Monday, August 13, 2018

Myers-Briggs Can Help Caregivers and Patients


You’ve probably taken the test at work or as part of a self-understanding workshop. The Myers-Briggs Personality Type system helps us to understand ourselves and others, and to learn about our preferences and most importantly—the way we get and manage energy.

You know the words even if you don’t know your type.: 
Introvert-Extravert
Sensing-Intuitive
Feeling-Thinking
Perceiving-Judging

These four dyads represent a continuum of preferences, or ways we operate in the world and with both ourselves and others. 

What I love most about Myers-Briggs is that it is “nonpathological” meaning there is no good-bad, or right-wrong identity. Each of these is neutral and helpful. Over the years I have found that using these types and this language a great way to work through relationship conflicts and conversations—whether workplace, friendship or intimate relationships. 

But recently I have been thinking about how Myers-Briggs can be helpful to caregivers. I’m part of a care team for a friend with a serious illness and as the team is volunteering to do everything needed, I see the types come into play. The introverts would like to visit one on one, the extraverts are hoping for group activities or a crowd at dinner. The N’s are reflective and guided by their gut, the S’s ask for tangible specifics.

 Without understanding that these are “types” it would be easy to become annoyed. One could be tempted to criticize in a situation like this, but there is the beauty of learning how Myers-Briggs Typology works. Each person –or type--is managing their own energy in a situation that is already energy demanding. Simply knowing that can cut through the “Can you believe that she…?” and “Who would ever want to…?”

Another way that we can effectively use the language of Myers-Briggs helps to better understand the needs of the patient. Our MB type doesn’t vary a great deal when we become ill—but it will instead become more manifest.

Try this test: If I am very ill I would like my friends to
  1. a. Visit me a lot, stop by, bring the joy every day
  2. b. Limit visits call before you come, maybe no visitors at all.
There you see (a) an Extravert patient and (b) an Introvert patient. It’s so tempting to think, “That’s just wrong” or “She doesn’t really mean that” especially if yours is the opposite type. So, it is crucial to check your assumptions --and your type.

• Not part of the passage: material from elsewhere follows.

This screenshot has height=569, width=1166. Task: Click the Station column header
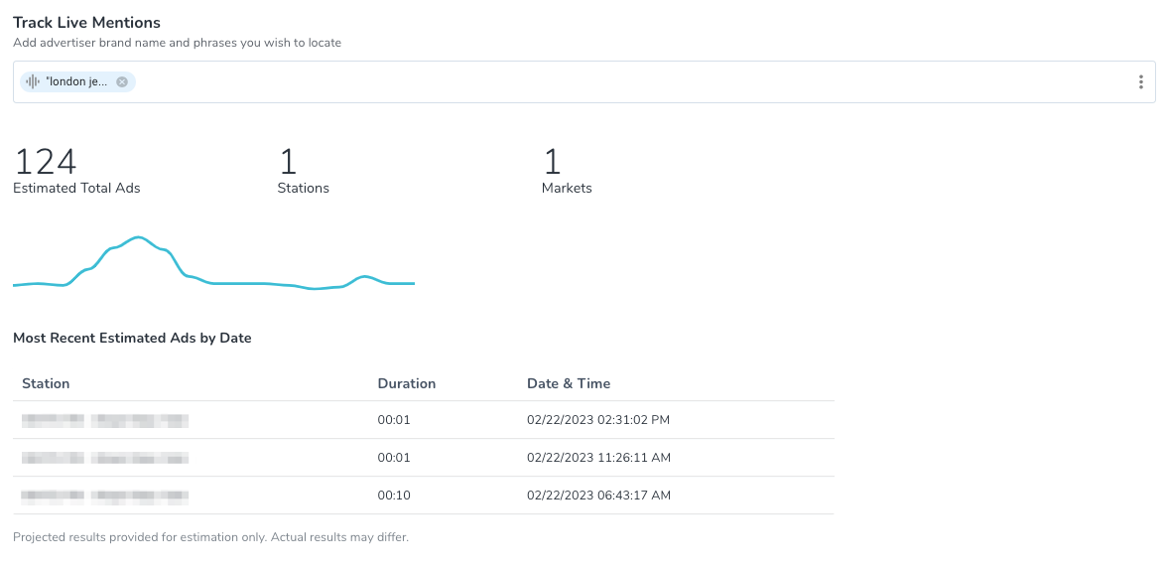(x=46, y=383)
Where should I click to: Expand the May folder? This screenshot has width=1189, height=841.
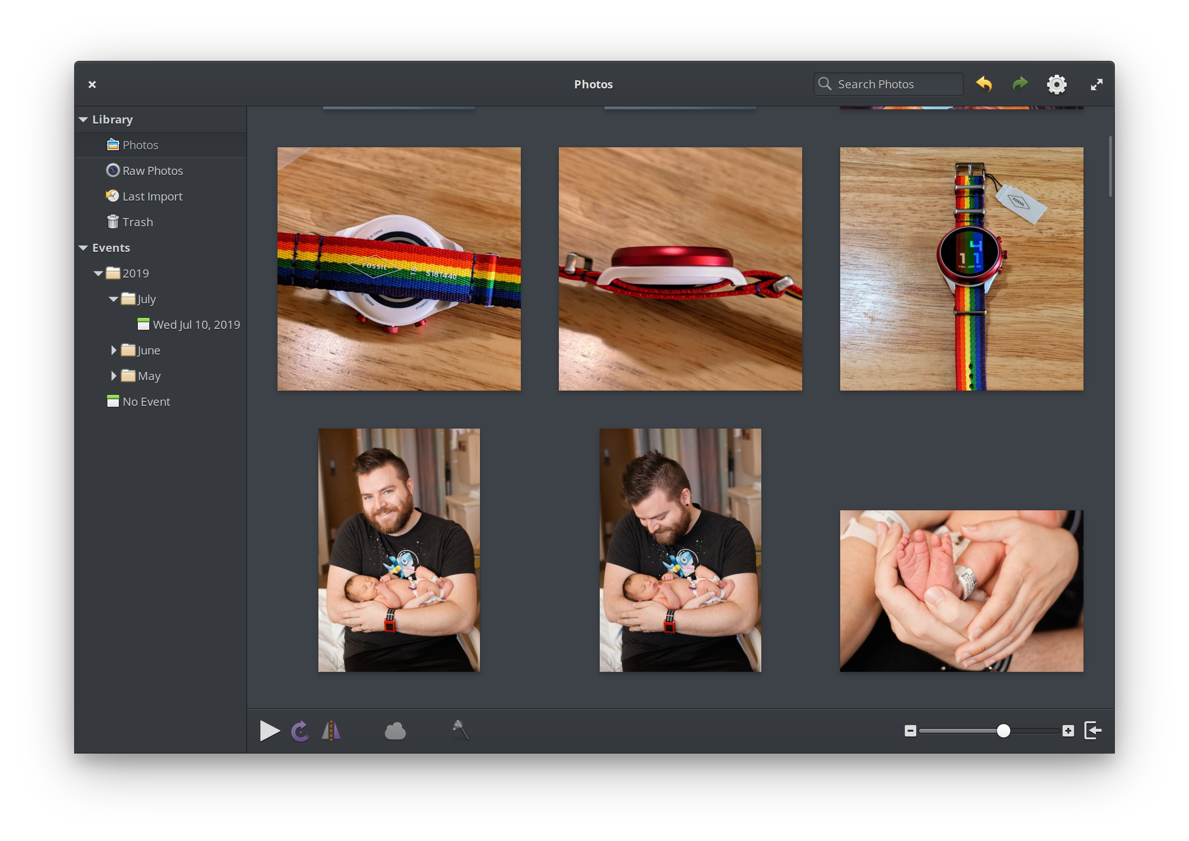point(113,376)
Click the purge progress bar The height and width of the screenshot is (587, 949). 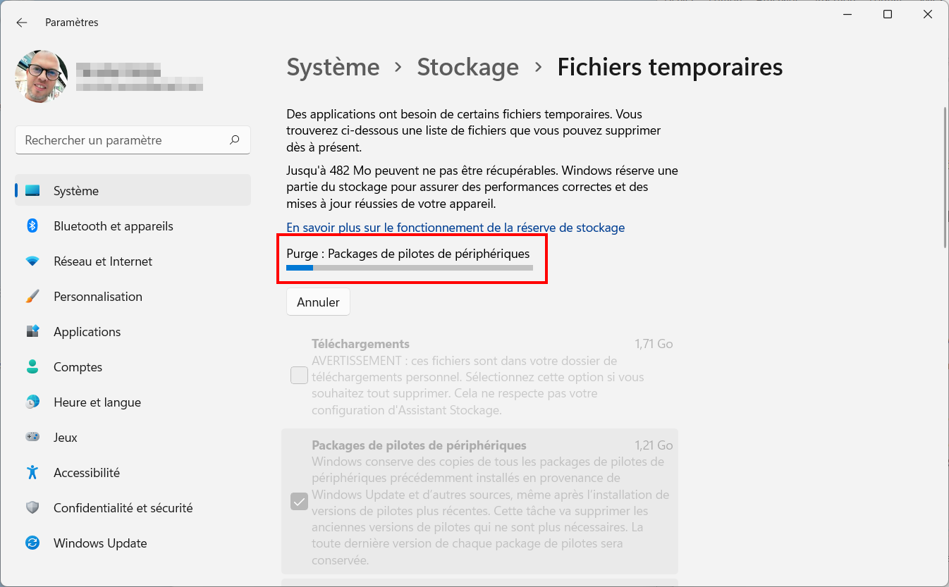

It is the E and the I that need the most attention. The issue is about how energy gained and conserved. Both patients and family caregivers need enormous amounts of energy—so it’s important to assess each one’s type. No, you don’t want to administer a test, but pay attention, or recall how they handled energy before the current situation arrived. 

It is most challenging when the caregiver and the patient are on opposite ends of the spectrum. The extraverted patient may want lots of visitors and say, “stay for dinner” and “we can all watch a movie in my room”. An Introverted caregiver will be drained by that. 

You are not a bad caregiver if you dread that. But, paying attention to Type, you can ask another Extraverted friend or family member to “host” those experiences and you use that time to get away alone for a while.

An introverted patient will prefer to limit visiting hours and say, “no drop-in’s please”. Extraverted caregivers—you need to be careful to not think, “Oh, we need to cheer him up—let’s all go over and play cards with him.”

Remember there is no right or wrong way to be a patient or a caregiver, but we can make situations much more difficult by not paying attention to each person’s preferences, and not noticing when our own Type is influencing our thinking. This is one place where the Golden Rule is absolutely wrong. Do not do to others what you’d like to have done to you. Instead, think about Type. Know your type and your preferences and ask questions. 

The small paperback, “Please Understand Me” by Kiersey & Bates is an excellent introduction to the Myers-Briggs Typology—and it includes a short quiz that can help you learn your own preferences.